Records for this task
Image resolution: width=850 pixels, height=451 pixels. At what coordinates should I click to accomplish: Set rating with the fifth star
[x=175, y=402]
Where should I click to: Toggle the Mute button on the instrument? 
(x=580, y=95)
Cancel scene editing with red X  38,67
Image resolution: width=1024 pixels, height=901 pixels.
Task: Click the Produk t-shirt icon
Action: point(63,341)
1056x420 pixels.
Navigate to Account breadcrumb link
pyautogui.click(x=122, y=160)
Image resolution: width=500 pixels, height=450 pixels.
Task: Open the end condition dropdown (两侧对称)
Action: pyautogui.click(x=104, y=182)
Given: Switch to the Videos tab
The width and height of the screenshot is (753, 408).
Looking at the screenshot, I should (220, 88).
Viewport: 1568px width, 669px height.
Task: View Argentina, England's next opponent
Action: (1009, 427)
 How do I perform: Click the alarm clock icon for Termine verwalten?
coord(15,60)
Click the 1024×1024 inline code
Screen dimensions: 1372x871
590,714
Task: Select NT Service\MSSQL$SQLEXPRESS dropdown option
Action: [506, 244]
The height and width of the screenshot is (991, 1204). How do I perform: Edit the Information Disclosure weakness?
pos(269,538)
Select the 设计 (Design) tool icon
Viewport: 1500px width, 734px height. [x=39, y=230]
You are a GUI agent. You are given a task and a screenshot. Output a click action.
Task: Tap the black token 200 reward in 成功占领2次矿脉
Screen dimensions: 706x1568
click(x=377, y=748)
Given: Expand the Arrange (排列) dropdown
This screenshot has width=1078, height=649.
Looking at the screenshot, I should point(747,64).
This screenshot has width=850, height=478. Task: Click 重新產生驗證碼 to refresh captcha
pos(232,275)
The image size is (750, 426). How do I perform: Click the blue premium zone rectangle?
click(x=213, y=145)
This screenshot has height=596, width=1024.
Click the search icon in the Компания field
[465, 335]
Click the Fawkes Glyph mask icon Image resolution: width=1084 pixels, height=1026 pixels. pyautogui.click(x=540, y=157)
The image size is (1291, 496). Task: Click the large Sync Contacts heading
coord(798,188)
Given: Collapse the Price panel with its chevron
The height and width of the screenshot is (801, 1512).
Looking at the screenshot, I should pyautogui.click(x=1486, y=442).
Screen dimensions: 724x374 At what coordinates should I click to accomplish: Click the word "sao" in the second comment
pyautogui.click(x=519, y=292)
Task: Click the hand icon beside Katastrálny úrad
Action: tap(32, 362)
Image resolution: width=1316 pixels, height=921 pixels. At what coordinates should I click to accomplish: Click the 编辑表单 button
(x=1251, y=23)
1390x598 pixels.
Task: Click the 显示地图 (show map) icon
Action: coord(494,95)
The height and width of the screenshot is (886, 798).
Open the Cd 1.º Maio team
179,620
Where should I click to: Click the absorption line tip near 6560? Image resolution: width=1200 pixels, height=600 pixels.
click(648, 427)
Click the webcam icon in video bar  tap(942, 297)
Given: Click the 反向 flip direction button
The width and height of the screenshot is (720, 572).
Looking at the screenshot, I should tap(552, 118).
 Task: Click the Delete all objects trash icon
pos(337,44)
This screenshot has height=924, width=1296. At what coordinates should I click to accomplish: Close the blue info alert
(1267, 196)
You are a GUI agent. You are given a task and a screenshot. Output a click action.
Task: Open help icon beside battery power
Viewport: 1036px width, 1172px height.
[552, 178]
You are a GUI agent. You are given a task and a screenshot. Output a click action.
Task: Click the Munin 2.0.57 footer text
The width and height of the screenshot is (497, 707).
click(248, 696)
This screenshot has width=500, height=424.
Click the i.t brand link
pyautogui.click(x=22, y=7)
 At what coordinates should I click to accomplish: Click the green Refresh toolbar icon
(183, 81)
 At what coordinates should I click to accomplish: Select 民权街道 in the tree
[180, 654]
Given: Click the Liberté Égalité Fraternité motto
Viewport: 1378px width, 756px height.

Directions for this task
Exactly reproduce every line of the records.

Solution to this exercise
Image resolution: width=850 pixels, height=451 pixels. At what coordinates should I click to accomplish: Set rating with the fifth star
[x=175, y=402]
Where should I click to: Toggle the Mute button on the instrument? 
(x=580, y=95)
Cancel scene editing with red X  38,67
Image resolution: width=1024 pixels, height=901 pixels.
Task: Click the Produk t-shirt icon
Action: point(63,341)
1056x420 pixels.
Navigate to Account breadcrumb link
pyautogui.click(x=122, y=160)
Image resolution: width=500 pixels, height=450 pixels.
Task: Open the end condition dropdown (两侧对称)
Action: pyautogui.click(x=104, y=182)
Given: Switch to the Videos tab
The width and height of the screenshot is (753, 408).
Looking at the screenshot, I should (220, 88).
Viewport: 1568px width, 669px height.
Task: View Argentina, England's next opponent
Action: (1009, 427)
 How do I perform: Click the alarm clock icon for Termine verwalten?
coord(15,60)
Click the 1024×1024 inline code
Screen dimensions: 1372x871
590,714
Task: Select NT Service\MSSQL$SQLEXPRESS dropdown option
Action: [506, 244]
The height and width of the screenshot is (991, 1204). How do I perform: Edit the Information Disclosure weakness?
pos(269,538)
Select the 设计 (Design) tool icon
Viewport: 1500px width, 734px height. [x=39, y=230]
You are a GUI agent. You are given a task and a screenshot. Output a click action.
Task: Tap the black token 200 reward in 成功占领2次矿脉
Screen dimensions: 706x1568
click(x=377, y=748)
Given: Expand the Arrange (排列) dropdown
This screenshot has width=1078, height=649.
Looking at the screenshot, I should point(747,64).
This screenshot has width=850, height=478. Task: Click 重新產生驗證碼 to refresh captcha
pos(232,275)
The image size is (750, 426). How do I perform: Click the blue premium zone rectangle?
click(x=213, y=145)
This screenshot has height=596, width=1024.
Click the search icon in the Компания field
[465, 335]
Click the Fawkes Glyph mask icon Image resolution: width=1084 pixels, height=1026 pixels. pyautogui.click(x=540, y=157)
The image size is (1291, 496). Task: Click the large Sync Contacts heading
coord(798,188)
Given: Collapse the Price panel with its chevron
The height and width of the screenshot is (801, 1512).
Looking at the screenshot, I should pyautogui.click(x=1486, y=442).
Screen dimensions: 724x374 At what coordinates should I click to accomplish: Click the word "sao" in the second comment
pyautogui.click(x=519, y=292)
Task: Click the hand icon beside Katastrálny úrad
Action: tap(32, 362)
Image resolution: width=1316 pixels, height=921 pixels. At what coordinates should I click to accomplish: Click the 编辑表单 button
(x=1251, y=23)
1390x598 pixels.
Task: Click the 显示地图 (show map) icon
Action: coord(494,95)
The height and width of the screenshot is (886, 798).
Open the Cd 1.º Maio team
179,620
Where should I click to: Click the absorption line tip near 6560? Image resolution: width=1200 pixels, height=600 pixels.
click(648, 427)
Click the webcam icon in video bar  tap(942, 297)
Given: Click the 反向 flip direction button
The width and height of the screenshot is (720, 572).
Looking at the screenshot, I should tap(552, 118).
 Task: Click the Delete all objects trash icon
pos(337,44)
This screenshot has height=924, width=1296. At what coordinates should I click to accomplish: Close the blue info alert
(1267, 196)
You are a GUI agent. You are given a task and a screenshot. Output a click action.
Task: Open help icon beside battery power
Viewport: 1036px width, 1172px height.
[552, 178]
You are a GUI agent. You are given a task and a screenshot. Output a click action.
Task: Click the Munin 2.0.57 footer text
The width and height of the screenshot is (497, 707).
click(248, 696)
This screenshot has width=500, height=424.
Click the i.t brand link
pyautogui.click(x=22, y=7)
 At what coordinates should I click to accomplish: Click the green Refresh toolbar icon
(183, 81)
 At what coordinates should I click to accomplish: Select 民权街道 in the tree
[180, 654]
Given: Click the Liberté Égalité Fraternité motto
Viewport: 1378px width, 756px height.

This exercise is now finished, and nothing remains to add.